As patients, we ask why it takes so long for the knowledge gained through research to be applied to health care decision-making and optimal health care. What is being done to reduce this gap and how can we help?

Knowledge Translation (KT) aims to reduce, and ultimately close, the health care gap by improving information sharing between the creators of new knowledge (researchers) and the individuals/groups who apply and benefit from this knowledge (patients, health care professionals, policy makers, other researchers). These groups are referred to as end-users. KT is part of the solution for informed health care decision-making and improved health care outcomes for Canadians.

Let’s look at what the CIHR - Institute of Musculoskeletal Health and Arthritis (IMHA) is doing to build KT capacity to reduce the health care gap. IMHA is the main source of funding for Canadian health research in six focus areas: arthritis, musculoskeletal rehabilitation, bone, skeletal muscle, skin and oral health. With Physical Activity and Mobility Across the Lifespan a key strategic priority, IMHA also supports research in pain, disability, chronic disease, and tissue injury, repair and replacement.

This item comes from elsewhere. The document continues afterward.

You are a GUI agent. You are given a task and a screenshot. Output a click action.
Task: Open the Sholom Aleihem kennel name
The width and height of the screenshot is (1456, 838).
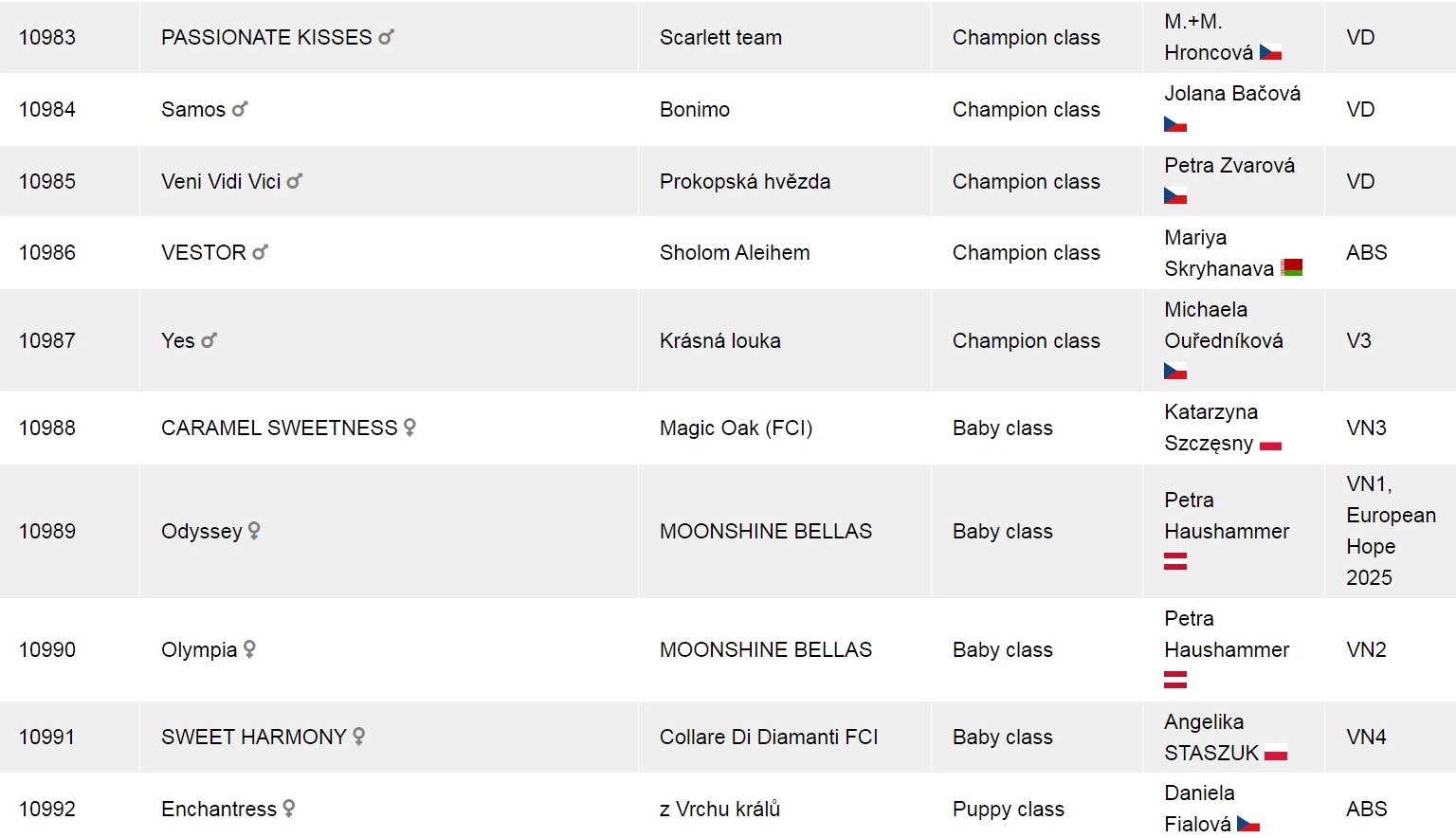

In 2004, IMHA established a Knowledge Exchange Task Force (KETF) to bring together researchers and end users to determine the best way to share research knowledge. The KETF also provides a vehicle for end user groups (including patients) to help IMHA determine which research priorities are most relevant to our problems and concerns.

In addition to completing our strategic plan that will align with IMHA and CIHR, the task force is working on several initiatives related primarily to arthritis, bone and joint health. A small working group is developing methods to share research priorities identified in a recent Fibromyalgia (FM) and Exercise (Cochrane) Review with wider (national/international) research communities. We hope this will inform future research, and build our understanding of the best ways for persons with FM to achieve better health and quality of life through exercise. One of our members is on the Patient Advocacy and KT Committee for the Canadian Scleroderma Research Group working to unlock the mysteries of this rheumatic condition. Other KETF members are contributing to training sessions for research students to help them understand the importance of KT and the role for patients/consumers in this process. Task Force members are also involved in refining IMHA strategic priority areas to best meet the needs of Canadians and finally members are planning for a bone health consensus conference.

For more KETF news, look for future editions of CAPA Voices, or visit our website at http://www.cihr-irsc.gc.ca/e/13217.html (follow links to Knowledge Translation and the KETF).

References

1. Agency for Healthcare Research and Quality. Translating Research into Practice (TRIP)-II. Washington, DC: Agency for Health Research and Quality 2001. Accessed on the internet at http://www.ahrq.gov/research/trip2fac.htm on February 23, 2007.

2. Graham, I.D., Logan J., Harrison, M., Straus, S., Tetroe, M., Caswell, W. and Robinson, N. Lost in Translation: Time for a Map? Journal of Continuing Education in the Health Professions. 2006; 26: 13-24.